Panagiotis Tsakalakos (Greek: Παναγιώτης Τσακαλάκος; born December 16, 1978, in New Jersey, United States), is an American-born Greek singer and guitarist. He rose to prominence after winning the second series of Greek Idol. In the final held on June 25, 2011, he won with 53.8% of the public votes against rival finalist Malou Kiriakopoulou. Soon after his win, he released his debut single "Poly Mou Paei".

Panagiotis Tsakalakos parents went to the U.S. in the early 1970s where his father did graduate work at Northwestern.
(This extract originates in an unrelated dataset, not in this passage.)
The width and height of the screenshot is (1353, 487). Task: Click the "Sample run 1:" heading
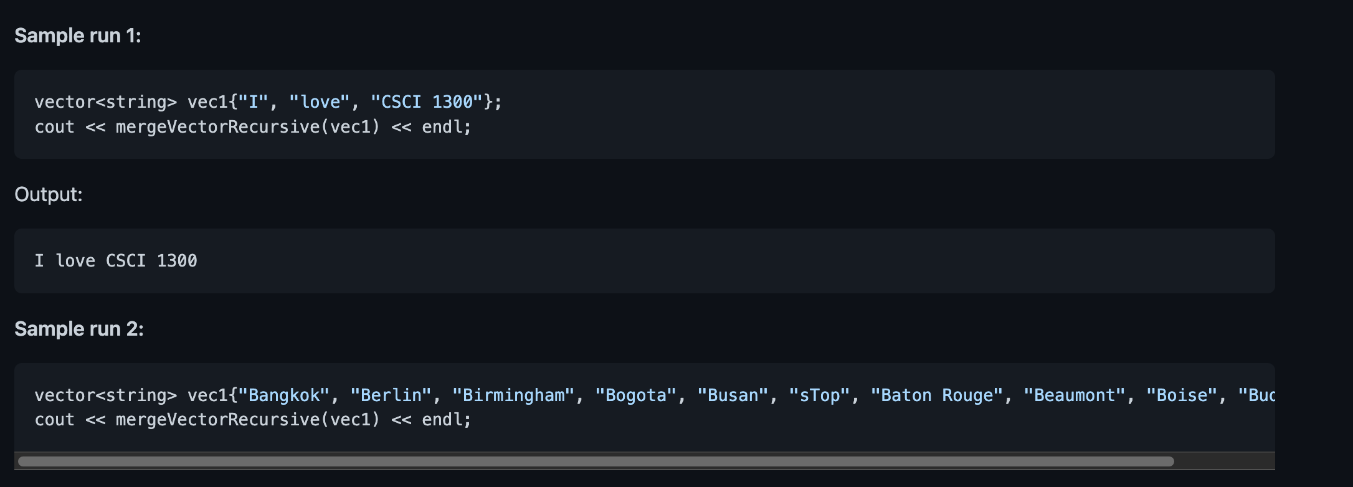pyautogui.click(x=78, y=36)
He holds both a bachelor's and master's degree in Music.

On January 4, 2026 he was announced as one of the candidates for representing Greece in the Eurovision Song Contest 2026, He failed to qualify for the final.

==Discography==

=== Albums ===

- 2012: Tha Me Vreis (Θα Με Βρείς)

===Singles===
- 2008: "I Just Can't Figure Out"
- 2011: "Poly Mou Paei" (Πολύ Μου Πάει)
- 2011: "Acharisto Paidi" (Αχάριστο Παιδί)
- 2012: "Tha Me Vreis" (Θα Με Βρείς)
- 2018: "Xekinaei" (Ξεκινάει)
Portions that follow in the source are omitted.